Purring

Journal of Manly Arts
August 2004

by Jason Couch
Original essay, 2004

McWilliams kicked Tavish five times in the twenty-third round; then the latter dropped like a log and refused to go on. His legs, from knee to ankle, were covered with cuts, and were raw as beefsteak.

Purring, or shin-kicking, was a popular English folk sport practiced from at least the 16th century and likely before. It existed both as a distinct contest of its own and as a facet of certain "loose hold" wrestling styles, such as Norfolk and Devonshire. By the mid-to-late 19th century, the sport was exported and practiced in America thanks to Cornish miners residing in Pennsylvania. By the end of that century the sport had all but disappeared, and now it exists only at fair exhibitions and in the mutated variants seen in children's games.

The Cotswold Olympicks

In 1612, attorney Robert Dover started the "Cotswold Olimpicks," an annual fair full of pageantry and spectacle. Medieval fairs were mainly about commerce: held seasonally or annually, merchants traveled to exchange wares while laborers attended to display themselves to prospective employers. Entertainment was subsidiary to the commercial purpose. Dover's Cotswold fair was just the opposite, primarily a celebration of sport and competition, with the headline events being contests such as singlestick, wrestling, jumping in sacks, dancing, and shin kicking. The link below shows a 1636 woodcut of the Cotswold Games. The Cotswold cut shows the emphasis upon sport and recreation, while surviving Thames Frost fair souvenir cuts from 1683 show the center thoroughfare given over to mercantile pursuits. The rider on the horse in the Cotswold cut is assumedly Robert Dover, who liked to appear on horseback wearing clothing formerly owned by James I, obtained for Dover by a servant to the king. http://www.stratford-upon-avon.co.uk/ccolymp.htm

The pair shown in the top right quadrant immediately below the fencers are either wrestling or shin-kicking. Either way, elements of traditional shin-kicking are present: they are grappling above the waist, they are wearing shoes, and one man is kicking. It is unclear whether the kick is intended as a strike to injure the shin or intended as a sweep such as used in Cornish wrestling. Both the sweep and the direct kick were present in the different forms of loose hold wrestling of the day.

Kicking in Wrestling

Cornish wrestlers used the feet for sweeping rather than kicking, whereas kicking the shins during wrestling eventually became synonymous with Devonshire wrestling. However, when Richard Carew wrote his The Survey of Cornwall in 1602, he made no distinctions between the wrestling styles of Cornwall and Devon, implying that the styles of the two areas were synonymous. It appears that the Norfolk style's reputation for kicking preceded the Devonshire, which likely was identical to the Cornish at that time.

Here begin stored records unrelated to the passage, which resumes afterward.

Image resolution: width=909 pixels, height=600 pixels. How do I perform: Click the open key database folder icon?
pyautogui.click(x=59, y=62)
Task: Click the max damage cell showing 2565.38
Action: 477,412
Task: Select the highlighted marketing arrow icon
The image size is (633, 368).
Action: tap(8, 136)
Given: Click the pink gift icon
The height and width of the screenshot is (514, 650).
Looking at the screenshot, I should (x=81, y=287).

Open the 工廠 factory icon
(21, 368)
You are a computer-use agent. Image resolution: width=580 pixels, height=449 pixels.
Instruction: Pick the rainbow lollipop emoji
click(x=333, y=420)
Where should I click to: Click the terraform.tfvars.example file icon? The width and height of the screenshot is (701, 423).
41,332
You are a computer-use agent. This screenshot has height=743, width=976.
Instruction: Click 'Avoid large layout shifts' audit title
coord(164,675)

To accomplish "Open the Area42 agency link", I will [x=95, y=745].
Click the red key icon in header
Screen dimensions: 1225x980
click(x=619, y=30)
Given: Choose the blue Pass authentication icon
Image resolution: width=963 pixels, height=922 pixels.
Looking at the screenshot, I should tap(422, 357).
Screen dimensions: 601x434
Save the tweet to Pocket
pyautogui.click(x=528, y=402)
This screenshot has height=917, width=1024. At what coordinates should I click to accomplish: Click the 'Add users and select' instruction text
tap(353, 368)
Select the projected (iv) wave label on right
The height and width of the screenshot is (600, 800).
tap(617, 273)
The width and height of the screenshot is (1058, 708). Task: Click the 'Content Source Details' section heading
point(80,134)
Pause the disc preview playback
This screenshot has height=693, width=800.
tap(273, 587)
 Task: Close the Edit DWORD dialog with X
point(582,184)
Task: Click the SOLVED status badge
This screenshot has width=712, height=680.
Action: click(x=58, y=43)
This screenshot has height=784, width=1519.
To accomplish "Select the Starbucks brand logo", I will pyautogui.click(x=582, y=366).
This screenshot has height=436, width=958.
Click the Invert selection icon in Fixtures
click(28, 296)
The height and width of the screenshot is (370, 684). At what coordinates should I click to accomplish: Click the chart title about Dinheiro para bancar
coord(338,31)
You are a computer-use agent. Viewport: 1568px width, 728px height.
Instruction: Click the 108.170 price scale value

Thomas Parkyns, in his Progymnasmata: The Inn-Play, or Cornish Hugg-Wrestler (3rd ed.1727), labels the differences in styles the Inn-Play versus the Out-Play, whereas his contemporary, Zachary Wylde, calls it the Loose Holds versus the In Holds in his English Master of Defence (1711). Parkyns prefers the inside body-to-body throws of the Inn-Play, because the Out-Play, in his estimation, "depends much upon [the] plucking and tearing of clothes, wasting time to break his adversary's shins" and requires perhaps an "hour's fooling" around to finally get a lucky throw. Moreover, Parkyns "never could hear that the women approved of the Norfolk Out-Play, the rending and tearing of waistcoats, kicking and breaking of shins, and rendering them so tender, they could not endure to be rubbed." It is interesting that Parkyns mentions the Out-Play style as a Norfolk style, since it is eventually Devonshire that became so well known for its kicking. Even so, the Norfolk style was still known for its kicking well into the 19th century.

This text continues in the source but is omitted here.